* **Work request**: Copy, from the entries below, each line where the word "more" can be found.

* **Information shown**:
§
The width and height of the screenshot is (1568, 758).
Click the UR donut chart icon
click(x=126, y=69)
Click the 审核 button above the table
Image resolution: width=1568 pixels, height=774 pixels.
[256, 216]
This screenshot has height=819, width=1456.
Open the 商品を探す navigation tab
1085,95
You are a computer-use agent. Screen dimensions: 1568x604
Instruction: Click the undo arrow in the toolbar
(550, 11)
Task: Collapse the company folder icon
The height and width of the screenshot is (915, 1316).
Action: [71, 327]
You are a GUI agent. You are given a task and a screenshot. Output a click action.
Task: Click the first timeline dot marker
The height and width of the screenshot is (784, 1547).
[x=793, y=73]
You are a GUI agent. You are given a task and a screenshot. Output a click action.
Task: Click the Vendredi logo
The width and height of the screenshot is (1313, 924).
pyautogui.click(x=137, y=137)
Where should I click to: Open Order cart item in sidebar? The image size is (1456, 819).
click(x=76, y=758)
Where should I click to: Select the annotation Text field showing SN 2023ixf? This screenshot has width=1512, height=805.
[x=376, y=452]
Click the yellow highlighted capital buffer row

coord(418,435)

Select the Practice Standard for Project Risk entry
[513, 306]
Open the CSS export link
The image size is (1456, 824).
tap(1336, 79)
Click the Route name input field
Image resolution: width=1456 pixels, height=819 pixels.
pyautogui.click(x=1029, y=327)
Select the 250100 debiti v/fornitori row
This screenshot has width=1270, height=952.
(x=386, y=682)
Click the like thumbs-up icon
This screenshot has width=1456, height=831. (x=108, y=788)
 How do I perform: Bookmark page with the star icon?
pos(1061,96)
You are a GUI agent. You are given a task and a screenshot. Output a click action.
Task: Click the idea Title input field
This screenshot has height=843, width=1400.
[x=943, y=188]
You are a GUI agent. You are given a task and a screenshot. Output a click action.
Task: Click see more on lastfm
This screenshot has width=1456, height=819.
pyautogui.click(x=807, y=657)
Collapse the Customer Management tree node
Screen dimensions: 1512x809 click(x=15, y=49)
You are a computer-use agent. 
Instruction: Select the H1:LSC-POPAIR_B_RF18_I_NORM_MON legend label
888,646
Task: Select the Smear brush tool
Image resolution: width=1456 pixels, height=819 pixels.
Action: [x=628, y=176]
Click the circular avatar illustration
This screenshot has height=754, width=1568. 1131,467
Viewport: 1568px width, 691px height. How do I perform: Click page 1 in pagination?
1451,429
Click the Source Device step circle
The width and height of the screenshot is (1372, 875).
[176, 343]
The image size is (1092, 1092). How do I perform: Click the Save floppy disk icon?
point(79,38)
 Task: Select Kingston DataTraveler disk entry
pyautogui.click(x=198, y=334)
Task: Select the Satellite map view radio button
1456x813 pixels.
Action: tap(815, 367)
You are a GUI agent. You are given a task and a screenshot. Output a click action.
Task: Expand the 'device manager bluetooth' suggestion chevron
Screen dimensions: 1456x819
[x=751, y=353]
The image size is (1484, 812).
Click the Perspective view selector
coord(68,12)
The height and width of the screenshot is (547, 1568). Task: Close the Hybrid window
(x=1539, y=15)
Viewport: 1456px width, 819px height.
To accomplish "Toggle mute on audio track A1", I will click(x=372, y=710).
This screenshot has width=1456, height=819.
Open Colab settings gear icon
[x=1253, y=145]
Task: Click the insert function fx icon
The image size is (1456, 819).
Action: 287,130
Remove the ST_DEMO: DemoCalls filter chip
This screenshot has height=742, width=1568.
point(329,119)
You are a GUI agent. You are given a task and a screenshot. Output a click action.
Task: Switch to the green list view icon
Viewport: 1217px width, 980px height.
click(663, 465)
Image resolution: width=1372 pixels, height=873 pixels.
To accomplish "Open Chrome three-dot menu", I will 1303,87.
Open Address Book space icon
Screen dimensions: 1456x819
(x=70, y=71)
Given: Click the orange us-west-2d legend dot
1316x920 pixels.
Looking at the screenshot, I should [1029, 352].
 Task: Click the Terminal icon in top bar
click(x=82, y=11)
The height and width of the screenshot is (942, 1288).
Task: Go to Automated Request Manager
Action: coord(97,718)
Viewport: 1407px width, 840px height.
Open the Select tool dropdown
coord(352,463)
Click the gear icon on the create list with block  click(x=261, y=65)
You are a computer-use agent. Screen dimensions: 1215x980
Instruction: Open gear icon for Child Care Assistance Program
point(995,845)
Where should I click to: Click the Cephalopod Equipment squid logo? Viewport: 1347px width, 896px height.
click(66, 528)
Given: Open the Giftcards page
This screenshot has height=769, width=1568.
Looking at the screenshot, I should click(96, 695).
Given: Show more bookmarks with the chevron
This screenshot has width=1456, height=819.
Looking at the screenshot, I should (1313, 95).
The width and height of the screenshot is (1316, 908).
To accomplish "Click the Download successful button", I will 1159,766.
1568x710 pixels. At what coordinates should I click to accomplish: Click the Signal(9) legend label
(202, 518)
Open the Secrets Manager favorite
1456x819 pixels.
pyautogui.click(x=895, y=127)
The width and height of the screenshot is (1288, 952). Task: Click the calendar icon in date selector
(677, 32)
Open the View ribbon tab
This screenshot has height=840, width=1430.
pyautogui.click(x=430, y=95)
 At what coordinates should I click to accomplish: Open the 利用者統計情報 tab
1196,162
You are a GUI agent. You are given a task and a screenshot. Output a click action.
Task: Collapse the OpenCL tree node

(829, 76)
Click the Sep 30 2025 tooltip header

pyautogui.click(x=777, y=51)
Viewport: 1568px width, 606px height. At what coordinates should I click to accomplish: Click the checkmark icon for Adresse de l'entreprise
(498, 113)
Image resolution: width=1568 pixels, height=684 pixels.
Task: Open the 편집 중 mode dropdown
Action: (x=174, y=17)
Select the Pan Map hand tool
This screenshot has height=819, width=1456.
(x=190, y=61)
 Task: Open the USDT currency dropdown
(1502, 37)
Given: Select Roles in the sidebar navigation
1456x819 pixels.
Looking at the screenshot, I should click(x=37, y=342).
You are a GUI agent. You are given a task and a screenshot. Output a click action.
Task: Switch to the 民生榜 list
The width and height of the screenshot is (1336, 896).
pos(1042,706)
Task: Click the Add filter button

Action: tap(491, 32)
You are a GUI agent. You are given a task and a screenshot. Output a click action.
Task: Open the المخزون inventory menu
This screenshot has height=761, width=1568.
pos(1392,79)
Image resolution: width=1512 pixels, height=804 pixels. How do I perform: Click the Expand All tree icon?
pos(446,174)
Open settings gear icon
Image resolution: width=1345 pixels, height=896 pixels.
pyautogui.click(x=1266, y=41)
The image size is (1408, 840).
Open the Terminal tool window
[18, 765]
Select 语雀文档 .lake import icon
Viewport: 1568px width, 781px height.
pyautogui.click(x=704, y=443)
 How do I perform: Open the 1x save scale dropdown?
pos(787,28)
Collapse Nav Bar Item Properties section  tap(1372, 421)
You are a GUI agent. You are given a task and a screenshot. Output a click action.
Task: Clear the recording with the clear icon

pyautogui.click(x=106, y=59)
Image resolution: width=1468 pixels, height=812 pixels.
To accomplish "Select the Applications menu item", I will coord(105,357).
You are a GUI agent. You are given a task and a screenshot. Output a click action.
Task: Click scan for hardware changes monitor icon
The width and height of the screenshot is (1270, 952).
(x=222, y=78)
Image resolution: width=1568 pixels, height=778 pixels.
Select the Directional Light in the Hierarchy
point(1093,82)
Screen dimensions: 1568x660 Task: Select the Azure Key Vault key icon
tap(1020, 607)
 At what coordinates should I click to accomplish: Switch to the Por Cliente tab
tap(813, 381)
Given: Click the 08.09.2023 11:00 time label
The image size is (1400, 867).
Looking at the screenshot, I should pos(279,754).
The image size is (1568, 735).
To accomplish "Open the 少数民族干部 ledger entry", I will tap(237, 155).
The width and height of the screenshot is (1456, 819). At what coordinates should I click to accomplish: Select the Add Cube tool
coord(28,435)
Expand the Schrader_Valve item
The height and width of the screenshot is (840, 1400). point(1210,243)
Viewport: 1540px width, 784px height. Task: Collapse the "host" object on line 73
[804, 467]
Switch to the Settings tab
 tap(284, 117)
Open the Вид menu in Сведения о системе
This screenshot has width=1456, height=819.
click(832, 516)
§
* **Result of the exercise**:
Task: Click see more on lastfm
Given: Show more bookmarks with the chevron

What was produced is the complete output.